Posted on Oct 1, 2014 | 0 comments

A Personal Savior?

by Skip Moen, D. Phil.

Then Moses assembled all the congregation of the sons of Israel, and said to them, “These are the things that the Lord has commanded you to do:” Exodus 35:1 NASB

Congregation – In this verse, Moses uses both Hebrew words associated with the Apostolic Writings’ use of the Greek ekklesia. In other words, Moses employs qahal (to assemble) and ‘edah (congregation) in order to call together the entire group of YHVH’s chosen. But Moses is not gathering a church, in spite of the fact that the Greek ekklesia is usually translated that way. Why is the assembly called by Moses not an Old Testament version of the “Church”? Because the philosophical basis of the Greek idea of “church” is radically different than the Hebrew idea of ‘edah.

In Hebrew thought, ‘edah and qahal’ are collective. The words describe the whole group of the people as one unified community. “Judaism is a collective faith. Despite its principled attachment to the dignity of the individual, its central experiences are not private but communal. We pray together . . . we mourn together . . . we confess together. There are moments when the fate of the individual is expressly separated from the group but they are rare. . . But for the most part the assumption of biblical thought is that the people prosper together and suffer together, because ‘All Israel are responsible for one another.’”[1]

The Church, especially Evangelical Protestants, is precisely the opposite. Faith is personal, individual and private. “Jesus saves me,” and unless I make a personal confession, I am not one of His own. The philosophy behind this change is thoroughly Greek. “Man is the measure of all things” is not a communal statement. It is a declaration of the supremacy of the unique individual. God’s word is all about me, to save and bless me. In Hebrew thought, I exist in the relationships I share with others. I am you (plural). In Greek thought, I exist apart from others. I am me (singular). This also affects the way I think about God. In Hebrew, God is the God of the collective. He is for Israel on behalf of Israel committed to Israel. In Hebrew thought, it is God and His ‘edah. In Greek thought, the reason God exists is to help me. In a nutshell, evangelical Protestant Christianity is religiously rationalized selfishness.

*To do*. Pick up the essay on the Hebrew and Greek ideas of congregation after its final sentence and continue it.

*Provided material*.
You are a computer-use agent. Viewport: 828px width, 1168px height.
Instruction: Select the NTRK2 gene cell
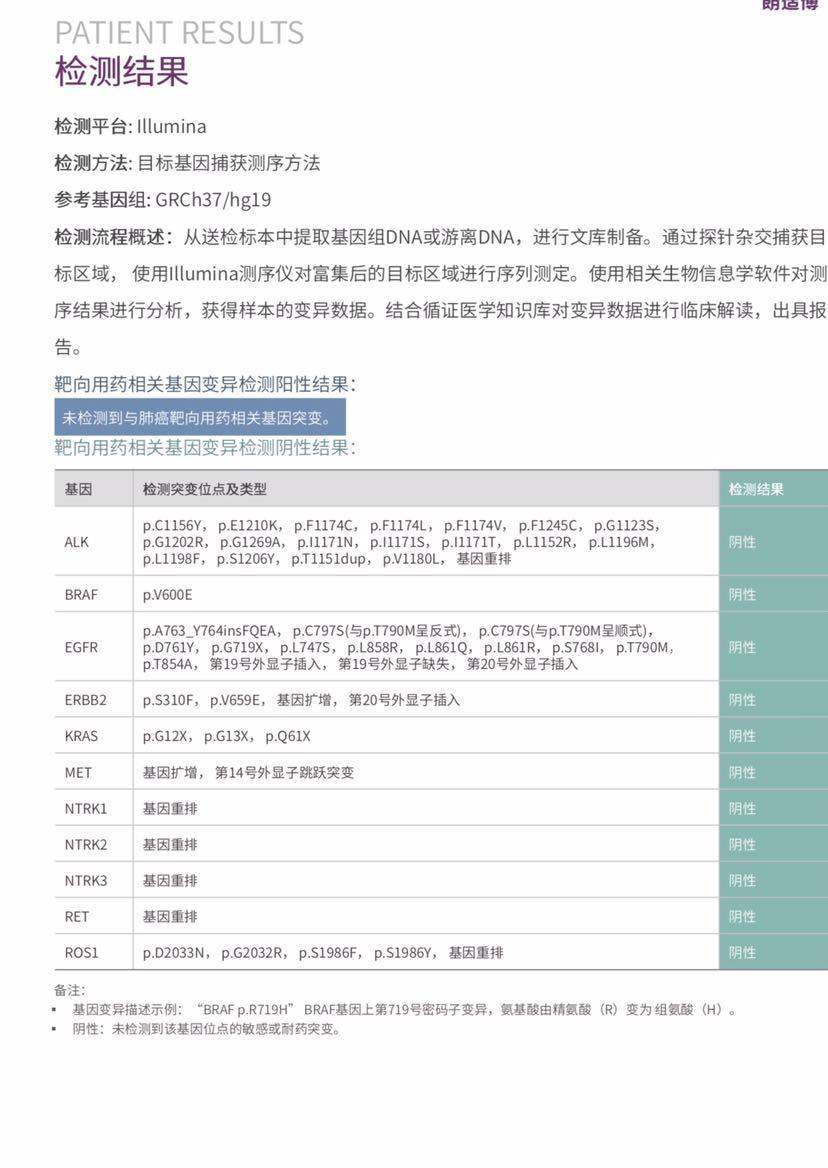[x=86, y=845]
* * *
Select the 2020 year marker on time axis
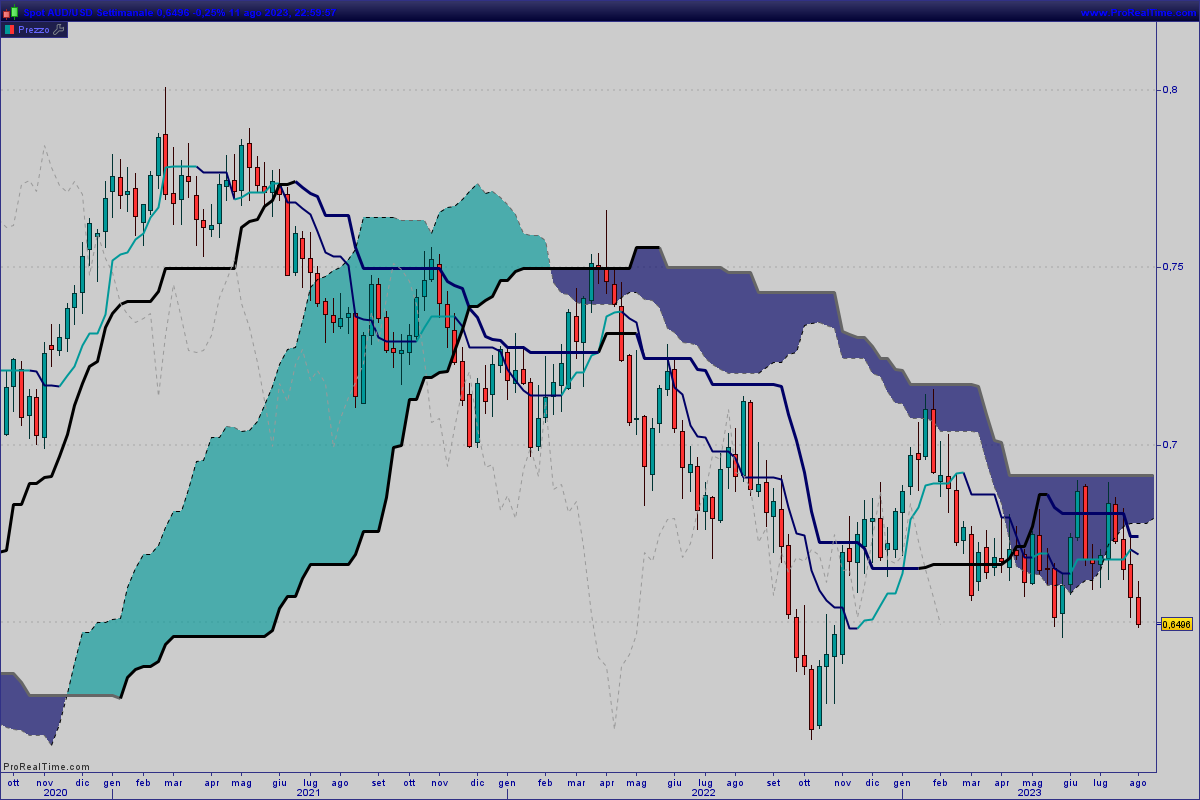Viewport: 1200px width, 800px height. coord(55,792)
---
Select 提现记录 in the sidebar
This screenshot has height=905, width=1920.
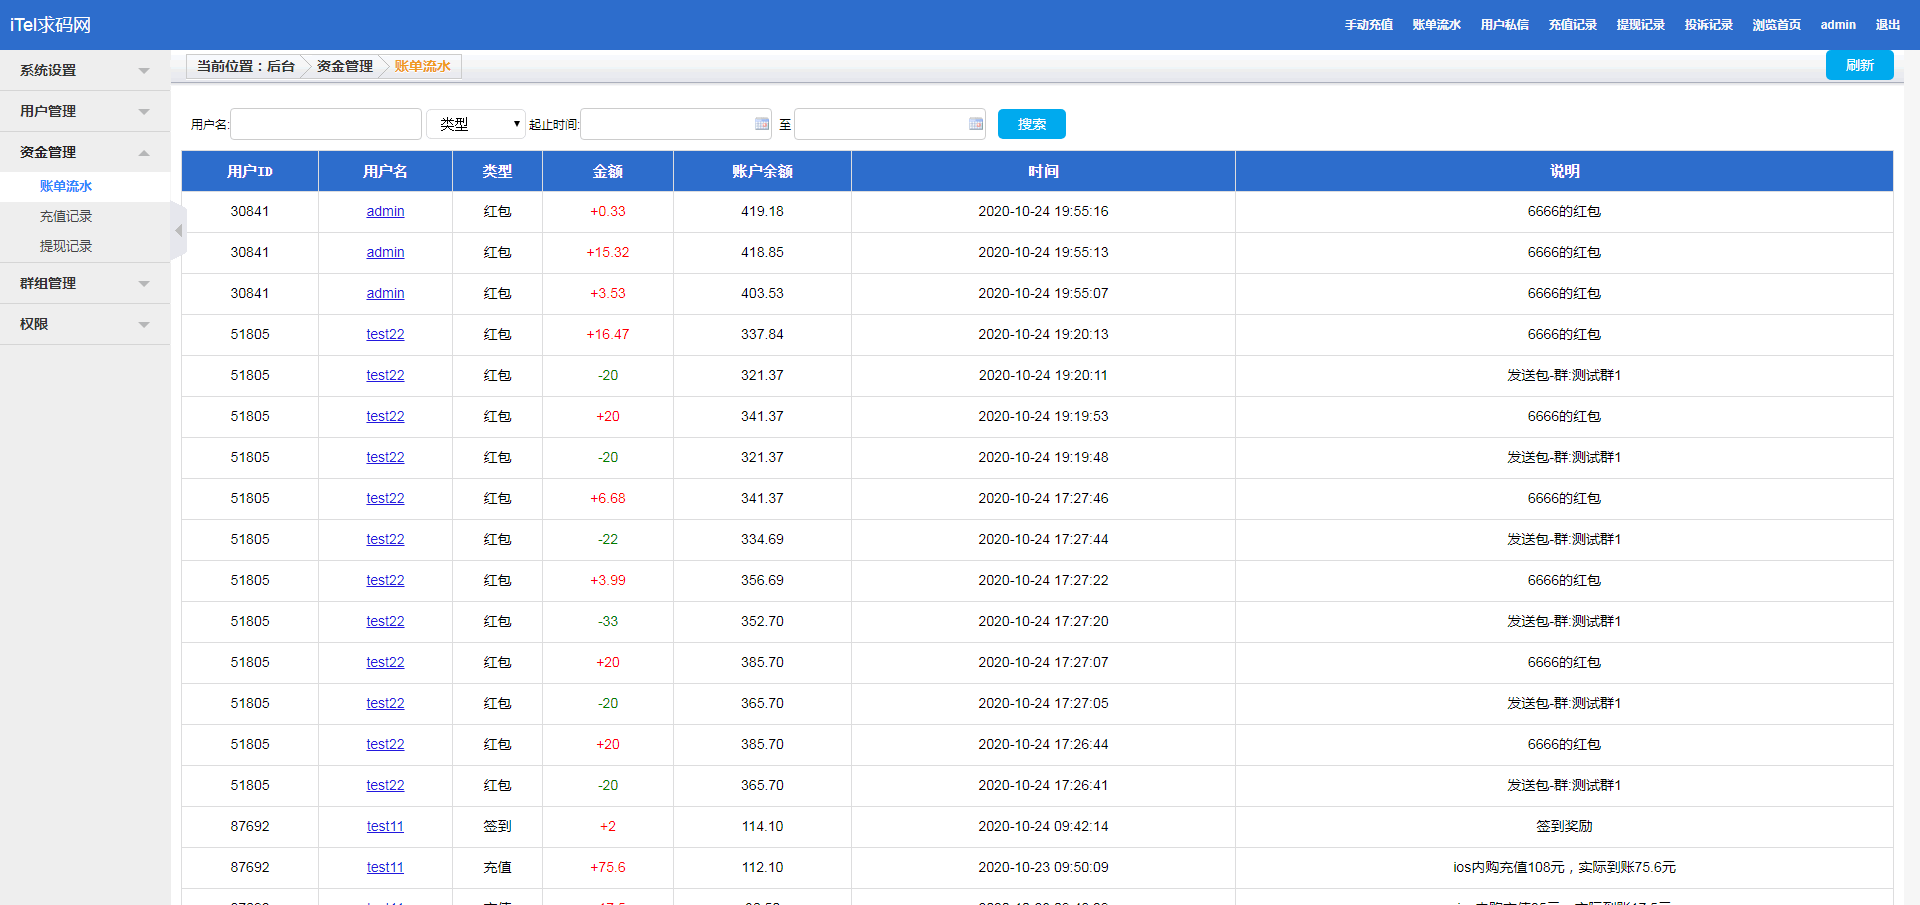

*Output for this exercise*.
The idea of a “personal” Savior was invented in the early 20th century by famous evangelists. They caused a shift in perspective that has affected the Church in dramatic ways. But they didn’t arrive at this invention without historical precedent. They merely articulated in practice what was present in theory as soon as the early Church abandoned its Jewish collective consciousness. And we won’t recover what was lost without deconstructing the theology and the philosophy behind it. When we stop being about me entirely, we just might be able to return to the experience of the fist century followers. That won’t happen as long as we serve a “personal” God.

Sacks offers a crucial insight. “World Jewry is small, painfully so. But the invisible strands of mutual responsibility mean that even the smallest Jewish community can turn to the Jewish people worldwide for help and achieve things that would be exceptional for a nation many times its size. When a people join hands, becoming even momentarily ‘like one body with one soul’, they are a formidable force for good.”[2]

That is the point of it all, isn’t it? We are thousands of fractured souls in denominational caves and theological cells. Every one of us alone. What must happen is holding hands, across the divide we have created, so that we are no longer by ourselves. “It is not good for man to be alone,” means you and I must refuse the philosophy of individualism and accept divine responsibility for the other person. There is no “me” in ‘edah.

Topical Index: ‘edah, assembly, qahal, Exodus 35:1, personal, collective

[1] Jonathan Sacks, To Heal a Fractured World, p. 87.